En otros países empobrecidos, una dirigencia política y económica tan corrupta como la nuestra pero con menos pruritos de clase, roba y “deja sobrevivir”. Adaptadas a la realidad de aparatos productivos destruidos o inexistentes, las ciudades se imponen como grandes mercados a cielo abierto donde la gente, a la intemperie (en todos los sentidos del término) es empujada a arreglársela como puede. Millones de personas sobreviven comprando y vendiendo artículos truchos, ofreciendo servicios a los turistas o revolviendo la basura. Es una imagen fea, claro, que los gobiernos de esos países aceptan con indulgente indiferencia. En la Argentina, con índices de desigualdad que cada vez nos acercan más a esos países llamados peyorativamente “bananeros”, nuestros gobernantes pretenden que el espejo social les devuelva la imagen de Basilea.
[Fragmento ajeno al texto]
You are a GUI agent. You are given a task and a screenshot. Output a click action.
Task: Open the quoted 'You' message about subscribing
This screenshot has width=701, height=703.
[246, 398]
Como no creen en la injusticia social, la culpa de que haya gente durmiendo en las calles la tienen los propios homeless.
Al no poder decir abiertamente lo que sienten, disfrazan su odio a los pobres con una súbita preocupación por la incomodidad de los turistas extranjeros o –en caso de protestas frente al Congreso– por la salud de un puñado de baldosas flojas. Es que los funcionarios del macrismo podrían ser, simplemente, indiferentes a los reclamos de los más vulnerables. Pero no, lo peor de todo es que tienen sentimientos.